One of the employees of Harris Mill, as a boy, was Eben Tourgee, founder of the New England Conservatory of Music. Eben received his first music lesson from Elisha Harris' daughter Catherine.
At first, the superintendent of the mill used a horse and wagon to ride into the countryside to pick up his workers. Oftentimes, he returned with no or few workers. Elisha Harris decided to follow the example of John Slater who built multiple duplex houses surrounding his textile mill in the town of Smithfield. There, Slater created the first mill village in Rhode Island which later became known as Slatersville. Elisha Harris built some 35 or more two-family houses in rows behind his cotton mill, which became Harris Village.
Each house contained a home on the right consisting of three rooms downstairs, with a pantry and three bedrooms upstairs. There was a dirt cellar. The home on the left of the duplex was designed in the same manner. Several homes shared a well and retrieved their water through a hand-operated pump. There were outhouses scattered between the rows shared by the families. At the turn of the century, the houses were modernized with indoor plumbing and electricity.

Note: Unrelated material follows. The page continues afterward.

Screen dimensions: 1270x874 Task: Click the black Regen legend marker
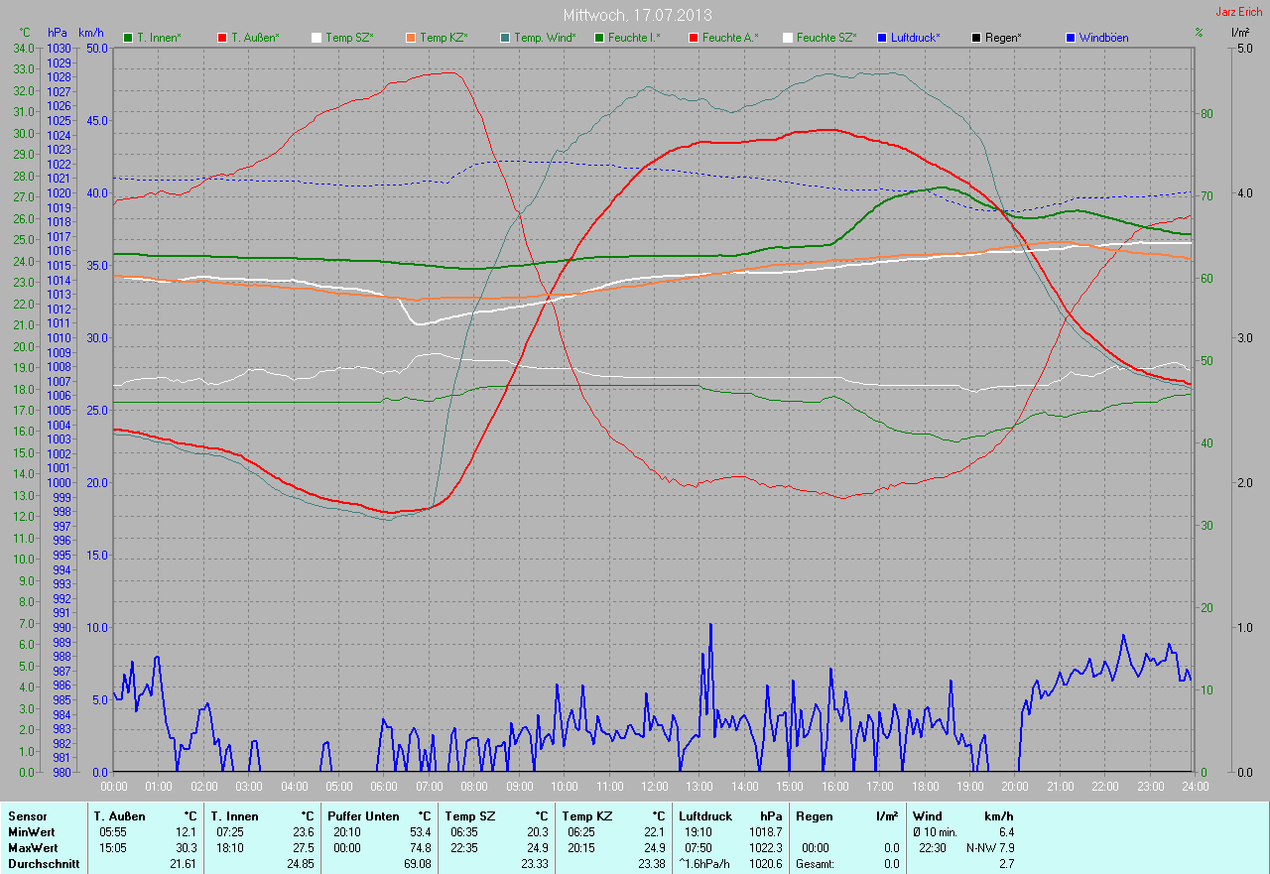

Elisha Harris built himself a mansion at the outskirts of the village, facing the Pawtuxet River, halfway between his Harris Mill and the one at Arkwright, both eventually becoming the Interlaken Mills in the early part of the 20th century. Elisha Harris became Governor of Rhode Island. Henry Howard, a later superintendent of Harris Mill, married the daughter of Elisha Harris and also lived here. He also became Governor of Rhode Island. Today, the Harris Mansion is a nursing home. It might be of interest to our readers that Alexander Graham Bell was a guest in this mansion.
Until the 1870's, 1880's and 1890's, there were very few French-Canadians who migrated to the Valley of the Pawtuxet. There were a few Québecois who settled in Jericho (today's Arctic section of West Warwick, RI).
In order to assimilate themselves within this community, their French names changed into English: Paquin became Perkins, Leduc to Duke, Arpin to Harper. The French-Canadian-American mill village had not really come into existence prior to 1870. However, the Sprague brothers, William and Amassa, owners of most of the textile mills in the area, opened offices in the Province of Québec and their agents recruited hundreds of French-Canadian families to work in the mills.
These French-Canadians were hard workers, family oriented, religious and readily proved efficient at the loom or spinning frame. Several families notably from the Richelieu and Yamaska Counties of Québec, among them the family of my great-grandfather Antoine Fourquin Léveillée, joined together first for a boat ride down the St. Lawrence River, and then a railroad trip from Vermont to Rhode Island. Another group from Dorchester and Beauce Counties, west of Québec City, included my maternal great-grandfather Cyrille Bélanger, his wife Victoire Fournier and his family. Most of these families settled in the mill villages surrounding the Harris, Arkwright, Fiskeville and Hope Mills.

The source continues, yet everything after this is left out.